It is clear from the above cases that the present government has merely used this Act to curb the freedom of speech and expression by suppressing the dissenting voices instead of arresting the organizations perpetrating terrorism in the country. The Act provides for booking a person as a terrorist if suspected of committing any unlawful activity. It also gives resurrecting powers in the hand of investigating agencies like NIA and the police to investigate the case. It also gives the power to take the accused into judicial custody for up to seven years. The lack of third-party involvement in the investigation of cases is a severe miscarriage of justice. It also leaves space for a corrupt investigation as a vendetta against the activist to curb the freedom of speech and expression.
Criticism and the International Mandate
There was and is a rush of sharp criticism and aversion from the parties in opposition and the people of India. People fear that this is an erroneous law which not only takes away their right to live with dignity but also distraught their reputation in society. The procedure that it follows, of not letting the aggrieved reach out for help and tagging him/her a terrorist already, is a sheer use of unfettered power, and unchanneled discretion. This amendment has garnered people’s voices raising slogans like, “NO APPEALING, NO ARGUMENTATION, NO LAWYERING.” Another point of discontent was section 39 of UAPA, which again stifled the freedom guaranteed for free speech and expression. Section 39 criminalizes a person who “invites” support, whether it is non-monetary or property support, “to further the activity of a terrorist organization.” It also criminalizes someone who addresses a meeting or assists in arranging or managing a meeting that will “support” or further the activity of a terrorist organization. It even criminalizes someone who is simply to be addressed by a person who associates or professes to be associated with a terrorist organization. This intensifies the already existing rigid provisions. Also, the ambiguity begins through the usage of the word “support.” From the clauses mentioned in the section, it can be inferred that how even writing an article on an encounter of a terrorist can garner the attention of the masses and if the article or the relevant news turns out to be fake, it is perceived that the article supports a terrorist group or organization. Furthermore, it is said that this section was introduced by the government to ban writing anything positive about the CPI (Maoists) ideology, as the government wanted to break all the links from Naxalites inhabited in the heart of India.

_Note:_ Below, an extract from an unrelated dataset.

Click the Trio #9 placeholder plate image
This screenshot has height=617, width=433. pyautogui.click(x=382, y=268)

South Africa propagated something alike, the apartheid government that existed did not allow people to write or publish anything about a “banned” person, to keep him away from media coverage and other sorts of publications. The USA propagated McCarthyism, in which political opponents of the US government were censored if found guilty of invigorating violence against the government.

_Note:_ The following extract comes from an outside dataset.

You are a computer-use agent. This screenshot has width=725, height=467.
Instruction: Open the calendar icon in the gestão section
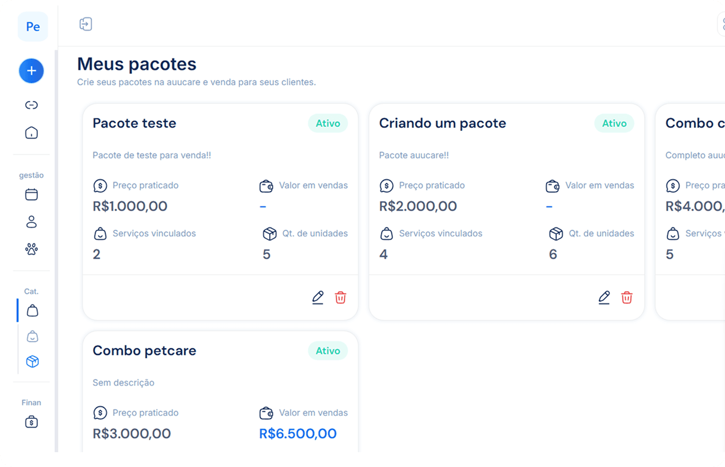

At the international front, freedom of speech and expression is given utmost importance considering it divine in its pure form and is firmly entrenched in human rights law. Article 19[xiv] of Universal Declaration of Human Rights ingrains freedom of speech and expression, vis-a-vis Article 19(2)[xv] of International Covenant on Civil and Political Rights, Article 13[xvi] of American Convention on Human Rights, Article 9(2)[xvii] of the African Charter of Human and Peoples’ Right, and Article 10[xviii] of the European Convention on Human Rights. All the stated international conventions speak of the right to freedom of speech and expression. This right is considered to be indispensable and of special significance to provide a channel to the voices of the masses, aggrieved or not.
To conclude the article, it is to be understood that rights are created for people to protect their interests. Not superficially but with an obligation, i.e., to provide justice if some abrupt law makes way or hinders the progress of welfare promised, by respective governments or the lawmakers. Though reasonable restrictions must be imposed if the government deems necessary to maintain public order and to protect the sovereignty of the country along with its security. But if a law which has been introduced attracts a chorus of disapproval, then its usage and application should be avoided or should be gone into by the authorities for its proper implementation. On no ground, a person can be denied freedom of speech and expression in India specifically. Curbing political dissent may attract delegitimization which renders certain groups, ideologies, or beliefs criminal. Nevertheless, at the same time, it cannot be forgotten that restricting authors to write or publish and brand someone as a terrorist without any scrutiny or following a procedure established by law, bears the autocracy of the government, which ought to be criticized. Having such laws made in India where there exists democracy, tarnishes the very principle of providing freedom which is guaranteed under the Constitution. Provided with strict adherence i.e., “Reasonable Restriction”. Here, there is no scope of reasonable restriction in expressing one’s views as the reasonability needs not to be explained. “Justice should not only be done but should manifestly and undoubtedly be seen to have been done.”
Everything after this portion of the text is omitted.